Three years ago, the skies over Corpus Christi turned a shade of gray that would haunt the region for years to come.
No rainfall arrived, and water restrictions became an inescapable reality for residents and industries alike.
What followed was a slow, grinding crisis that tested the resilience of a city once known for its coastal charm and vibrant economy.
Today, the situation has reached a boiling point: drought levels are at their lowest ever recorded, and the relentless march of industrial expansion has left the city with a staggering problem—water is practically non-existent.
The numbers tell a story of economic ambition colliding with environmental limits.
In the past decade alone, Corpus Christi has lured over $57.4 billion in industrial investment, according to a 2024 city report reviewed by the Wall Street Journal.
This influx has transformed the city into a hub for heavy industry, with companies like Elon Musk’s Tesla establishing a lithium refinery, LyondellBasell expanding its ethylene factory by 50 percent, and OxyChem partnering with an unnamed Mexican business to build a $1.5 billion ethylene plant.
Even Exxon and Saudi Basic Industries Corp. have joined the fray, planning a $7 billion plastics facility that promises to reshape the region’s economic landscape.
But with each new facility comes a thirst for water that the city’s infrastructure has never been prepared to handle.
At the heart of this crisis is a simple yet devastating fact: the largest single industrial water user in Corpus Christi is the $7 billion plastics facility.
According to an insider, the plant alone consumes 13 million gallons of water daily—equivalent to 13 percent of the city’s total water supply.
Drew Molly, the former CEO of the city’s water utility, who recently stepped down, revealed that eight major companies currently tap into the city’s water network. ‘Every city wants to grow,’ Molly said, his voice tinged with resignation. ‘I think Corpus Christi was doing it in a reasonable way, but never had imagined a drought of this proportion.’
Faced with the looming specter of water scarcity, the city has pinned its hopes on a bold, albeit controversial, project: the construction of the first large-scale desalination plant in the United States.
The facility, slated for completion by 2028, aims to convert 36 million gallons of seawater from the Gulf into potable drinking water daily.
Initially, the plant was intended as a temporary lifeline, a way to buy time while the city grappled with the dual challenges of drought and industrial expansion.
But as the cost of the project has ballooned from $757 million to an estimated $1.2 billion, the dream of salvation has begun to crack under the weight of financial reality.
The financial reckoning has been swift and brutal.
Corpus Christi secured $757 million in low-interest loans from the state of Texas to fund the desalination project, but in September, the city was forced to halt the plan after costs surged.

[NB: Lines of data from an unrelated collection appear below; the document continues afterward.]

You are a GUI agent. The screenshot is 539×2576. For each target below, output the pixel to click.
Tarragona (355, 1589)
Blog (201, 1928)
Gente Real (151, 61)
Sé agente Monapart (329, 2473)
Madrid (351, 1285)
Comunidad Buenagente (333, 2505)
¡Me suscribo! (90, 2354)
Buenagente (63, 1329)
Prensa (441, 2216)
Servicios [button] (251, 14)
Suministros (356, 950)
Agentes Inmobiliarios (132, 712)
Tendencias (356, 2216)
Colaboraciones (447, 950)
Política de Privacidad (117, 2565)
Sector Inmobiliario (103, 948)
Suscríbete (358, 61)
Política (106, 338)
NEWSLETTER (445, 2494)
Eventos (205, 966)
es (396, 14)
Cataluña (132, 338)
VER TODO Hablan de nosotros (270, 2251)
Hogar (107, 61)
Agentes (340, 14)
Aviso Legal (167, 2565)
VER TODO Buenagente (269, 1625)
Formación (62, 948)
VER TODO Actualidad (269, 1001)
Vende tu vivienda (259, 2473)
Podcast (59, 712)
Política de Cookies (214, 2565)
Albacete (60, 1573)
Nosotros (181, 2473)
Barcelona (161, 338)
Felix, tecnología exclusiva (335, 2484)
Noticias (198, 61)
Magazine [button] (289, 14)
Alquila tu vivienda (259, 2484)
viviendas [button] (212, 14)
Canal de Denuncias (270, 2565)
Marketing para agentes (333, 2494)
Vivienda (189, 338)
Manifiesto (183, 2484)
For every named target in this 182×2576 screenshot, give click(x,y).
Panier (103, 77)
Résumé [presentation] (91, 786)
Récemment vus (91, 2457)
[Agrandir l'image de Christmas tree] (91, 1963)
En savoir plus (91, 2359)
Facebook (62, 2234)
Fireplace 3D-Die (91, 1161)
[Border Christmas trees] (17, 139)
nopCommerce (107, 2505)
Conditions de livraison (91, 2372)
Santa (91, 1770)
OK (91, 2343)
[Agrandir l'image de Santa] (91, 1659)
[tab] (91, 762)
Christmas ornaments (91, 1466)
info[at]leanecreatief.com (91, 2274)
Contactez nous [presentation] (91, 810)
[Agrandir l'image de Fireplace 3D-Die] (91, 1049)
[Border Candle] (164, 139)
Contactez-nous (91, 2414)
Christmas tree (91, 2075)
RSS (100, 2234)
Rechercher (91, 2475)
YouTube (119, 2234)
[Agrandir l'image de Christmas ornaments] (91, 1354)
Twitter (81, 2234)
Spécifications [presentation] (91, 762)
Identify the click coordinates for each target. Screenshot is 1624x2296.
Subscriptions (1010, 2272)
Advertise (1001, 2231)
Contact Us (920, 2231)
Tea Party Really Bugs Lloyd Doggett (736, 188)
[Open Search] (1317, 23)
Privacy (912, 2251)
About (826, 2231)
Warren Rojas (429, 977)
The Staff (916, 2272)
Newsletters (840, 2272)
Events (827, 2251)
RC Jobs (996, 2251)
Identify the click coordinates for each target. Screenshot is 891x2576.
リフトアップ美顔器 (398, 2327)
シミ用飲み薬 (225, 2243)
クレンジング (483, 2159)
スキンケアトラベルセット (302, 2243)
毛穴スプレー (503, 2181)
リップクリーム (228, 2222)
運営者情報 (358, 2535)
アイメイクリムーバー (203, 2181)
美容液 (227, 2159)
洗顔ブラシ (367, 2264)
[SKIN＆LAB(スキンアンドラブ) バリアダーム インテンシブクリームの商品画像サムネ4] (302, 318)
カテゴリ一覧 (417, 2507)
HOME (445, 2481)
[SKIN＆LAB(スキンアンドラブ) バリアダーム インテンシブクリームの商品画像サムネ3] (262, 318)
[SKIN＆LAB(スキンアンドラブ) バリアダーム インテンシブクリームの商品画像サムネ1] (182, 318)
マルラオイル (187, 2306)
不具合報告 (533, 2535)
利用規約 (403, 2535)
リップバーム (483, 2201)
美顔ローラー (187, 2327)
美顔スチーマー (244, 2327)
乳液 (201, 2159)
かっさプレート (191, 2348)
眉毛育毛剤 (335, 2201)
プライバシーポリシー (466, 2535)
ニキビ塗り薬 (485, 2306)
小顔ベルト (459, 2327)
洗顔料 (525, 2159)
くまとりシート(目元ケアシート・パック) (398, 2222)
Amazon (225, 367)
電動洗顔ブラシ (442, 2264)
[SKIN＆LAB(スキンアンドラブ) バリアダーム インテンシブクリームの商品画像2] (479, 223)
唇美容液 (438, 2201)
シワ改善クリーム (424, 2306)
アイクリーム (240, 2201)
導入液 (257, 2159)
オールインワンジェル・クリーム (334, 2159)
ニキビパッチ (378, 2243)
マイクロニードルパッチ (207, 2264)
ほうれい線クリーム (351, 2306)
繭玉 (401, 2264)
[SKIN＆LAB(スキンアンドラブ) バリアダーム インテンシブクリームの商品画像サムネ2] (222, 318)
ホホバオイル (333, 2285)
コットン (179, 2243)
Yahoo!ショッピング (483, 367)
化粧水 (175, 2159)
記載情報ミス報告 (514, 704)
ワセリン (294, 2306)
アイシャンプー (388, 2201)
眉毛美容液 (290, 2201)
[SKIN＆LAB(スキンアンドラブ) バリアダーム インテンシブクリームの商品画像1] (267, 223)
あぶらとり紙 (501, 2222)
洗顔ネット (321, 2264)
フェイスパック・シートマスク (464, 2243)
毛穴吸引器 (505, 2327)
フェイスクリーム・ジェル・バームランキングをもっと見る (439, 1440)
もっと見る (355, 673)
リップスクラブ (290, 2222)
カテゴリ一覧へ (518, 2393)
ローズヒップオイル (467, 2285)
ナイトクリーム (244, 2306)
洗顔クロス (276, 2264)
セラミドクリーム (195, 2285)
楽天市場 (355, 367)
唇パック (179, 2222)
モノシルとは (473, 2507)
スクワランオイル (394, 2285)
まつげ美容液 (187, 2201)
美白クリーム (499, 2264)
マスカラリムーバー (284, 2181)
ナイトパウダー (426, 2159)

By that point, the city had already borrowed $235 million from the state and spent $50 million of its own resources. ‘Once desalination is completed, there’s no way of stopping industry,’ said Sylvia Campos, a local council member who opposes the plant.
For her and others like her, the desalination project is not a solution—it’s a green light for the very industries that are draining the city’s resources. ‘It would do exactly what the city is trying to avoid,’ she warned, ‘benefit the large companies that are taking over.’
The clock is ticking.
Existing industry customers have been warned that water cuts could begin as early as November 2026, potentially plunging Corpus Christi into a full-blown water emergency.
In response, Exxon has pledged to explore alternative water sources, with a spokesperson telling the Wall Street Journal that the company is investing in water recycling technologies.
Other firms, according to Molly, are looking to tap into groundwater reserves to offset potential shortages.
But for the residents of Corpus Christi, the question remains: will these measures be enough to prevent a crisis that could redefine the city’s future?
As the desalination project teeters on the edge of viability, one thing is clear—the battle for water in Corpus Christi is far from over.